Things to do =>
a: Please repeat word for word the part of the RapidMiner entity extraction thread that opens with the words containing "NameSor is a" and closes with "to test it.".
b: Write the next part of the RapidMiner entity extraction thread, picking up after its last sentence.

Source passage =>
#####
Rapidminer does not have such capabilities at the moment. I've tried their various information extraction operators on text but its very basic. GATE, OpenNLP, Stanford NLP etc are some tools you can use to achieve this. Also if you're comfortable trying another analytics platform, KNIME has been able to integrate some good NLP tools such as NE taggers, text annotators, and other cool operators/nodes.
NameSor is a RapidMiner extension that's able to determine gender, ethnicity, and origin. Maybe that will help
@batstache611 @Thomas_Ott The Rosette text mining extension (third party but available from the marketplace) does have an operator for "extract entities", and it works with names as well as other entities. You will need to set up a free account with them to test it.
Thank you Brian,
I have already tried the features of Rosette's API from within RapidMiner and the results aren't very consistent. Entity extraction picks up garbage text as entities sometimes, sentiment analysis isn't any good at handling sarcasm or irony, etc. However, Rosette's biggest drawback is that it expects pre-processed input, i.e. the text has to be in cells in a data table, it cannot work with unstructured documents. I'm willing to understand that as well....
#####
Data =>
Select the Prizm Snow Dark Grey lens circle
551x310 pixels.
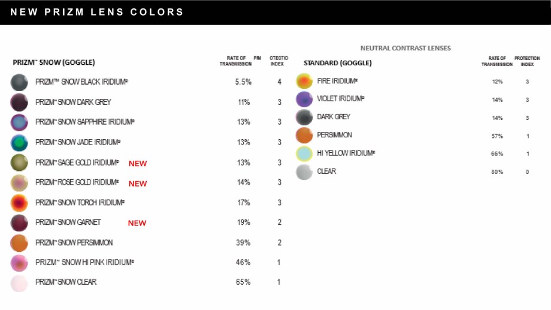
#####
Answers for this exercise =>
a:
NameSor is a RapidMiner extension that's able to determine gender, ethnicity, and origin. Maybe that will help
@batstache611 @Thomas_Ott The Rosette text mining extension (third party but available from the marketplace) does have an operator for "extract entities", and it works with names as well as other entities. You will need to set up a free account with them to test it.

b:
But when it throws me an error such as "Must contain meaningful text" even after I've brought the unstructured text data in to a table format, defined the column types in the Data Editor, and told each Rosette operator (tokenize, sentence extract, sentiment, entity extract, names, etc.) which column in the data table contains the text, that's when I start losing my faith in RM's text analytics capabilities.
RapidMiner should really make an effort to integrate native NLP tools based off of CoreNLP, GATE, OpenNLP, etc. that can do much more than what the standard Text Processing extension can do at the moment. I mean being a leader in Gartner's 2016 Magic Quadrant along with SAS and SPSS, one would naturally expect this out of RM as it grows. Thank you very much.